KTR's language — 'జలసాధన పోరాటాలు' ('water-rights struggles') — situates the current dispute within a longer continuum of resource agitations, framing the irrigation standoff not as a technical failure but as a political betrayal with historical precedent.
Stakeholders and Impact
Telangana farmers, particularly those dependent on canal and lift irrigation for the kharif (monsoon) sowing season, are the immediate constituency invoked in KTR's post. BRS cadres have historically mobilised around water issues, and the post signals the party may escalate street-level protests if the government does not act. The Congress state government has not issued an immediate formal response to the post.

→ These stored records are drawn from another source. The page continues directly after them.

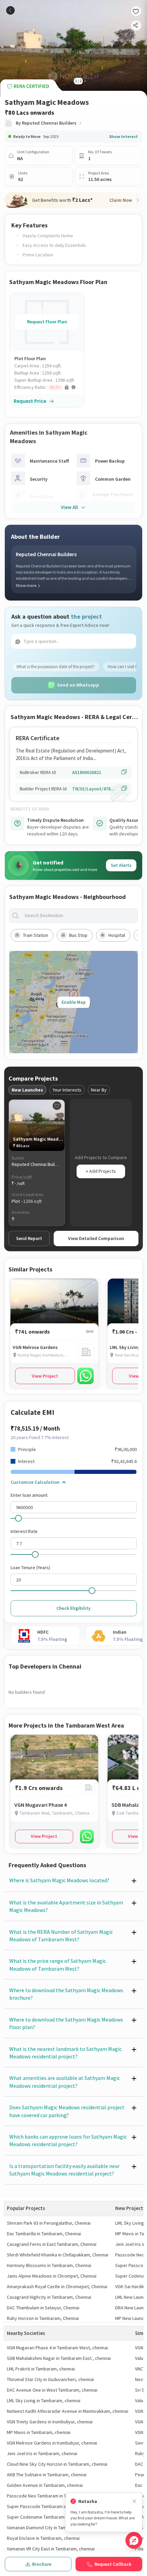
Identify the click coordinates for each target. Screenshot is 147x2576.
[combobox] (79, 916)
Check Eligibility (73, 1608)
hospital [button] (116, 935)
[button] (49, 387)
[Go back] (10, 10)
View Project (45, 1376)
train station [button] (35, 935)
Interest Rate (24, 1531)
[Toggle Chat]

The rhetoric also carries intra-party significance for BRS, which has been rebuilding its opposition identity after its 2023 defeat. Invoking martyrs of the statehood movement is a tested strategy to energise the party base and reclaim the narrative of regional pride.
What's Next
Political observers will watch whether BRS translates KTR's online broadside into organised farmer protests or formal legislative pressure when the Telangana assembly is next in session. The Congress government's response — or silence — on irrigation releases will determine whether this dispute hardens into a sustained agitation heading into the next electoral cycle. With kharif sowing windows narrow, any delay in water releases could sharpen farmer anger and give the opposition a concrete, ground-level grievance to exploit.